THE CHALLENGES OF A NEW PHASE IN AI DEVELOPMENT by Andrew Dolan – 28 May 2023

Judging by the level of media interest, the development of AI has seemingly entered a new phase.  In the wake of a series of media interviews and public demonstrations of concern by leading AI-related figures and most recently, senate hearings in the United States, a feeling exists that some sort of development ‘Rubicon’ has been crossed.

In particular, comments by leading officials at Open AI and the resignation of Google’s Geoffrey Hinton in order to speak openly of his concerns about recent AI research and development has in part stimulated fears and led to calls for government regulation and some form of moratorium on AI research linked to forms of generative machine intelligence.

Of course, based on these developments, should we be asking if these concerns have just emerged now or were present for some time?  Were there any indicators and warnings of the potential for negative outcomes associated with this form of AI research?  Given the lack of remorse about the potential negative consequences of this development, it is perhaps not surprising that few commentators are calling for an outright ban on AI development.

Indeed, based on the public debate, which has ensued since the initial concerns were raised, there is obviously a balance to be struck between concepts of beneficial AI and the potential for harm.  Discussion of the obvious benefits of a range of AI-enabled applications, ranging from health to the environment are positioned alongside more abstract fears including principles of values alignment in relation to machine intelligence, issues of control and arguably more pressing, the consequences of an evident AI ‘arms race’.

For some observers, the question is moot: what’s the point of machine intelligence that can overpower disease or global poverty or global warming if it can equally be used to destroy civilization and possibly the planet with it?  What exactly is it we are making?

Perhaps a clue lies in one of the many interviews given recently by Geoffrey Hinton, who argues that whatever we might have made in terms of artificial intelligence, it is not a replica of biological intelligence but more problematic, digital intelligence.  I’m not sure that the early pioneers of AI, including Hinton, had this in mind when they embarked on their research odyssey.  

Apart from developing a new form of intelligence and with it, most likely, a different ‘reality’, a digital reality that humans seemingly cannot yet envision or understand, we now have to come to terms with the fact that the early disquiet around ‘deep fakes’ and the promise of individuals having their own form of individual machine intelligence or ‘ChatGPT’ is but a possible foretaste of things to come, much of which is unwelcome.

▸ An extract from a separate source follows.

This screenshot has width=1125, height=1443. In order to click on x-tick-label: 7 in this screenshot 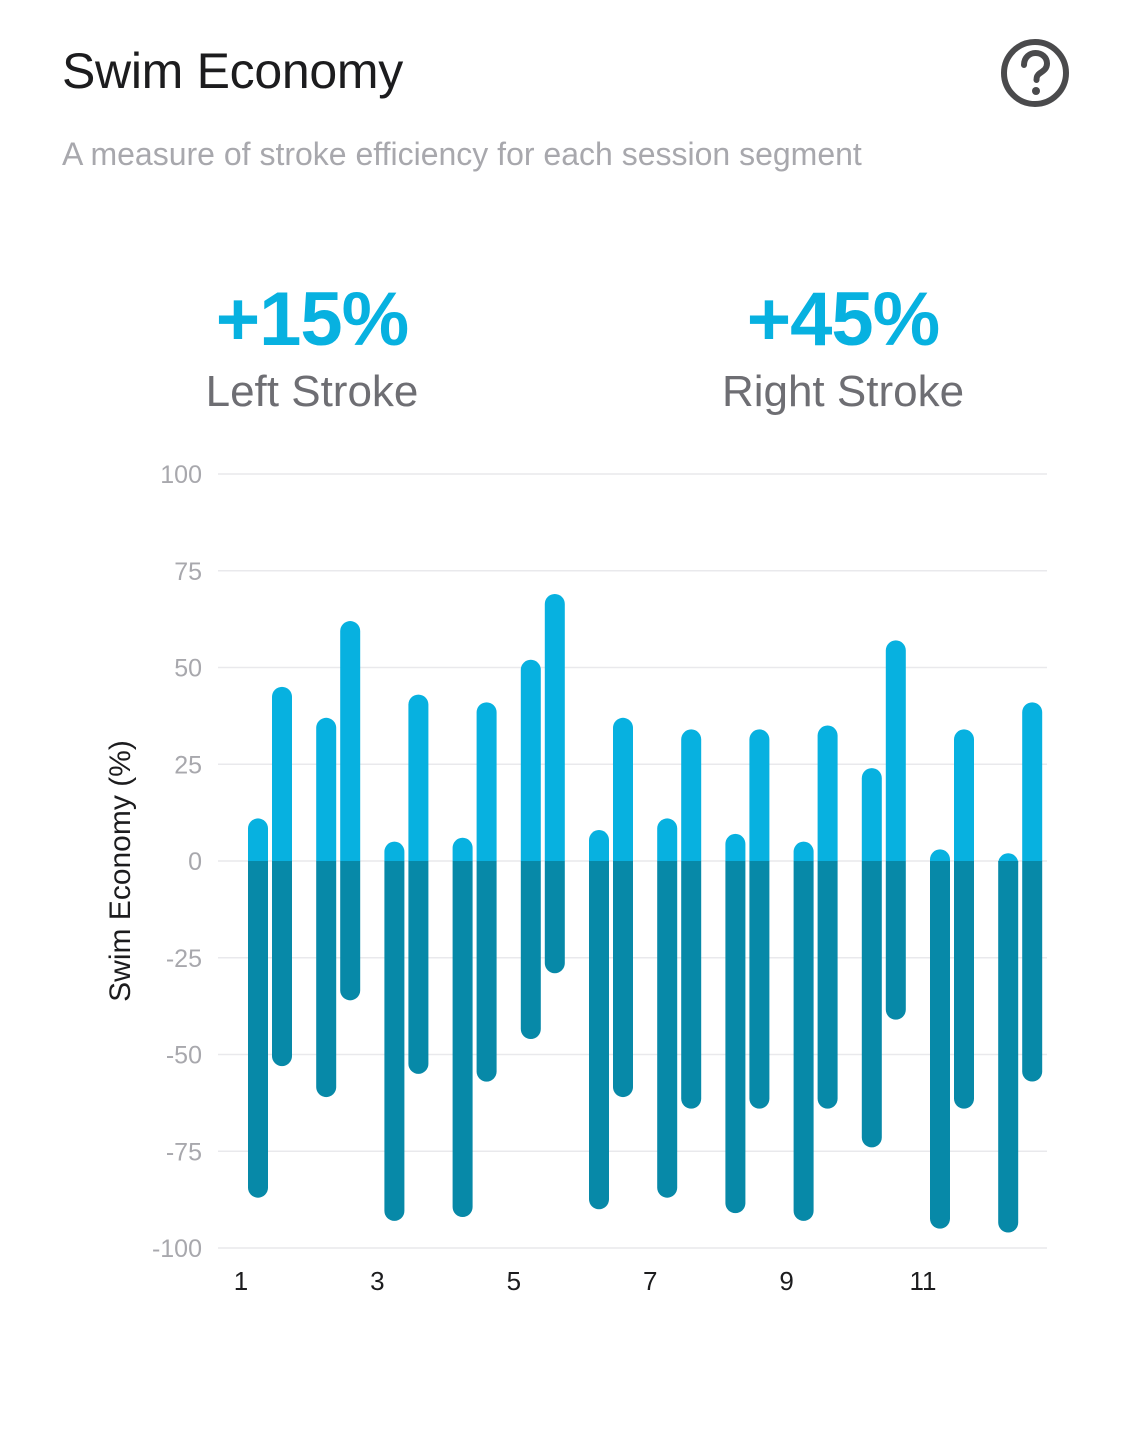, I will do `click(650, 1281)`.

Should new levels of AI – for many, levels that are possibly on the cusp of achieving or approaching artificial general intelligence, become available, can mankind really ignore solutions to existential level crises? Probably not.  Yet how sure are we that the solutions brought forward by machine intelligence can be fully understood and that all consequences can be fully appreciated?  For example, given the level of mistrust shown in regard to vaccines during the COVID pandemic, vaccines still produced by humans, how can we be sure that future medicines designed and manufactured by machines will be any more acceptable, especially if we really are not in a position to account for their design and efficacy?

It is becoming obvious that these new AI developments are accompanied by a set of ‘big questions’ for humanity.  These questions are philosophical, not technical, in nature.  They will also impact on what kind of AI research might be required to sit alongside more traditional ethical and technical considerations.

A prime area of study will be the need to train a corpus of specialists to work on the understanding of digital intelligence including how it works, how it influences behavior and how it relates to biological intelligence. Similarly, development in this area of research should stimulate further enquiry into the synthetic approach to alignment and control.  Hopefully, in this regard, we are not too late and the option of ‘disconnecting’ unwelcome forms of digital intelligence remains a live one.  

Society seriously needs to invest also in appreciating how best to understand the contours of a so-called ‘AI Arms Race’, including the need to create a reliable AI arms control culture, whether this be international treat-based structures or some form of arms control and counter proliferation regime.  It is understandable that talk of arms races is often linked to the nuclear domain.  Certainly arms control regimes have to some extent helped dampen arms rivalry but sadly, states and non-state actors still seek to acquire the power and influence that such weapons seem to offer.

More speculative forms of research might include a number of AI-related activities, which touch on some fundamental perspectives on what it means to be human.  One would involve the nature of biological and digital intelligence partnerships and how this might impact physical human/machine interfaces in all their potential permutations.  The other form of speculative enquiry relates to concepts of human augmentation through digital intelligence means.  Should this novel form of chimera be regulated or are we heading for a form of human/machine augmentation that presages an early form of evolutionary change? 

In a recent commentary on AI, the famous historian, military theorist and ‘realist’ political theorist, Henry Kissinger stated unequivocally that answers to many of the problems above would only be addressed at the philosophical level.  As ever, a prescient perspective if ever there was one.